You are sitting quietly, reading a book. Suddenly, a tap on the window startles you. Your heart rate rises momentarily and you glance at the window to see if someone is there. But you see that the wind has strengthened and the branch of a tree has touched the glass. As your interest returns to the book, repeated taps of the branch on the window evoke progressively smaller reactions, until they hardly intrude into your reading at all.
The gradual reduction of existing responses to repeated presentations of a stimulus is ‘habituation’. At first sight, it might seem that habituation is nothing more than some sort of fatigue process in the relevant sensory or motor neural pathways. But habituation has several key characteristics that identify it as an active process that is biologically useful. For example, once the response to a familiar stimulus has habituated, another intense stimulus can cause the response to the familiar stimulus to return immediately, by a process of dishabituation. Furthermore, habituation is relatively stimulus-specific, so that responses to the repeated stimulus are reduced but responses to different, novel stimuli are not. Neither of these characteristics is consistent with a fatigue mechanism for habituation. Instead, they indicate an active, stimulus-specific form of learning. More complex forms of learning, such as conditioning, involve an association between two or more stimuli or events. Habituation does not, so it is regarded as a non-associative form of learning.

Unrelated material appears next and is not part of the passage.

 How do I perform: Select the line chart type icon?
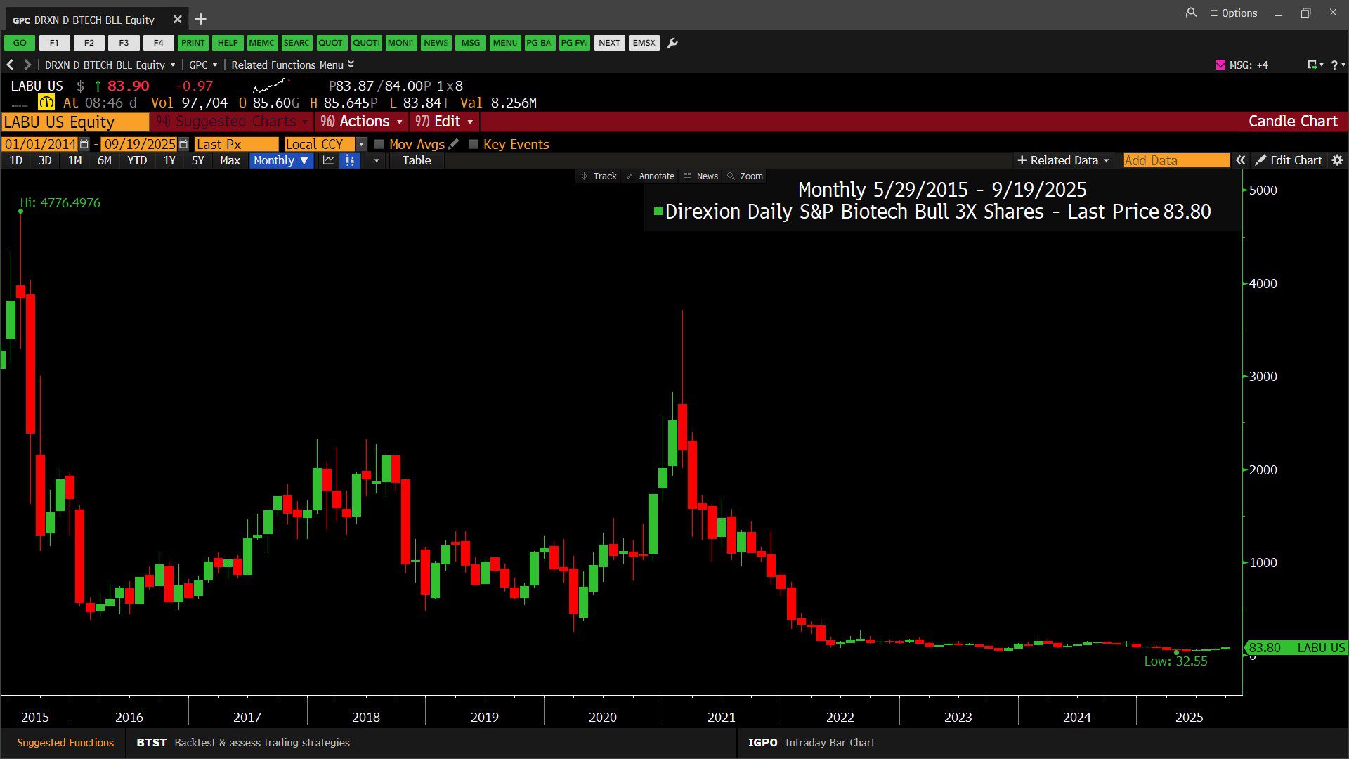329,160
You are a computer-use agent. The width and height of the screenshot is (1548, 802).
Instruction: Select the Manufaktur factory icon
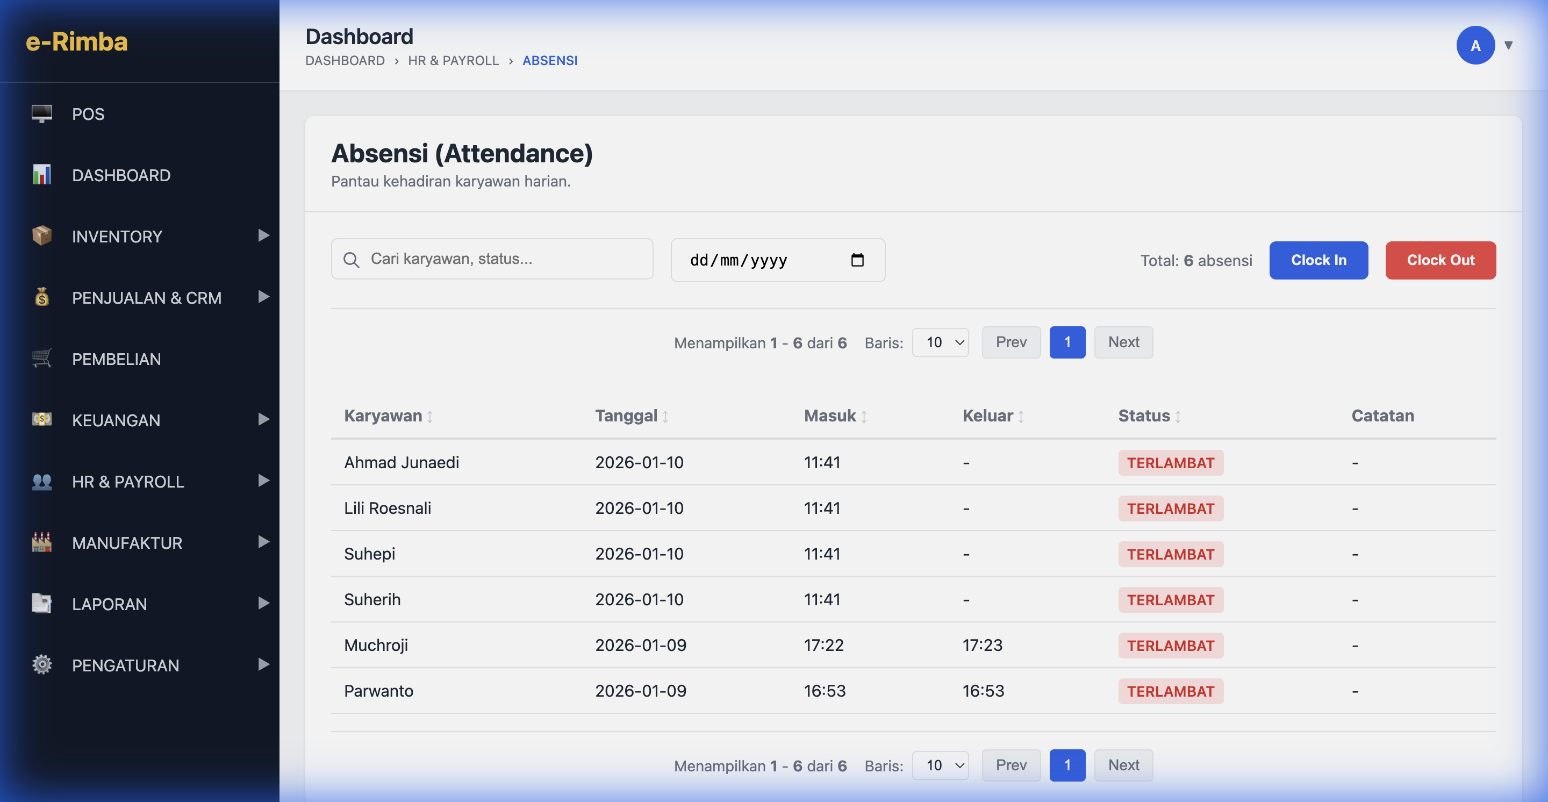pyautogui.click(x=41, y=542)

Habituation is ubiquitous in the animal kingdom. It has been observed in the gill-withdrawal reflex of marine molluscs, in limb-withdrawal reflexes mediated by the spinal cord of mammals, and in the auditory startle response discussed above. Just like more complex forms of memory, habituation initially depends upon short-term mechanisms that last between minutes and hours. With more stimulus presentations occurring over hours or days, long-term mechanisms take over and these can support habituated responses over much longer periods.
Habituation is present from an early stage of development and can be seen in infants as young as two months, who like to fixate and inspect novel visual stimuli. When presented with pairs of pictures that always include both a familiar and a new scene, the infants will fixate the new picture — indicating a habituation of the fixation response to the familiar scene. Habituation to the previously presented stimulus maximizes input from the new stimulus. Other novel stimuli may be of great significance because they may signal danger. Reflex responses to such stimuli provide appropriate defensive behaviours. But if the stimuli are not intense and no damage is done, then repeated presentation leads to habituation.
Habituation allows the nervous system to optimize sensory-motor processing by eliminating unnecessary responses. It allows us to adapt to the familiar in order to preserve our ability to react rapidly and appropriately to the new.